8 comments on “What bicycle lights do I need?

  1. Matt Hodges on

    Your guidance appears helpful but unfortunately it is not legally very sound in England. I don’t know about any differences in Scottish law.
    Take a look at http://www.cyclinguk.org/cyclists-library/regulations/lighting-regulations
    While I am sure following your guidance would avert any attention from the police it could leave you in a very vulnerable position if you are involved in an accident. An insurance company may well try to get out of paying if your lights do not meet the strict legal requirements. If you injure someone the police and prosecution lawyers may well use the fact that your bike is not strictly legal to prosecute for “furious and wanton driving” as in the regent London case against Alliston.

    • Web Master on

      Hi Matt, thanks for your comment. All of the lights we stock (i.e. all of the lights included in the links above) are CE certified and legally sound in the event of an incident. As for what lawyers and insurance companies might say, they are famously slippery and we won’t attempt to speak on their behalf in terms of what they would consider an irresponsible, ‘wanton and furious’ bike light.

      • MJ Ray on

        You don’t sell any lights which are sufficient to comply with the Road Vehicle Lighting Regulations, do you? Last time I checked, you only sold so-called “additional” lights which must be used with a BS / K-marked or equivalent European standard light. I’ve asked you to start selling RVLR-ready lights such as the Cateye GVolt or any of the numerous K-marked lights from the likes of B+M, Axa and so on, mostly without reasonable reply. To keep promoting inadequate lights without warning people they won’t be legal to ride on roads without further action doesn’t seem very transparent and open… in other words, not very co-op, is it?

        • Web Master on

          Hi MJ, the legality or otherwise of bicycle lights is indeed a minefield. All our lights are CE certified which indicate their conformity to health, safety and environmental protection standards for products sold within the European Economic Area. They are the lights that we use on our own bicycles, and as a Co-op we continue to promote safe, legal cycling. We take our lead from the common sense approach of Cycling UK:

          ‘Provided you show some kind of white light in front and red behind, you are unlikely to be challenged.’ See full article: http://www.cyclinguk.org/cyclists-library/regulations/lighting-regulations

          • MJ Ray on

            In other words, you’re promoting safe-but-unlikely-to-be-legal cycling. That’s fine but you really ought to be clear that the law says we need better lights than you sell. CE marking doesn’t meant they comply with UK lighting regulations

          • Web Master on

            Hi MJ, this from our Accessories Buyer James: The technology has moved faster than the legal standards, which are outdated.
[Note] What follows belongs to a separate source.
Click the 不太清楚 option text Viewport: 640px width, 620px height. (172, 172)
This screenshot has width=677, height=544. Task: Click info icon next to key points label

Virtually all of the lights in the market today are more visible than the lights which meet the standards. The lights which we sell are certainly above those standards.

  2. Chris Laughton on

    I see you are advocating ‘pulsing’ lights aka as flashing or strobing. In principle this is serious problem according to this BBC guidance “…When using stroboscopic lighting effects, a key concern must be safety. A proportion of people with photo-sensitive epilepsy may be affected by strobe lighting, and the effect may also produce undesirable sensations amongst the general population if used without due regard. Certain people with epilepsy and photosensitivity may suffer a seizure if exposed to flashing or strobe lighting. Disturbed vision leading to trips or falls.” http://www.bbc.co.uk/…/aztopics/strobe-lighting.html

    In Germany, the road traffic permit regulations, Straßenverkehrszulassungsordnung (abbreviated StVZO) appear in translation to forbid flashing lights on bicycles due to reduction of distance estimation.

    It’s one thing to sell flashing bike lights but its another to advocate using them. It would be nice to see the Ed Bike Co-op taking a more considerate lead on this issue.

    • Web Master on

      Hi Chris, following the 2005 amendment to The Road Vehicles Lighting Regulations it is now also legal (and we assume by that, safe) to have a flashing light on a pedal bike as long as it flashes between 60 and 240 times per minute.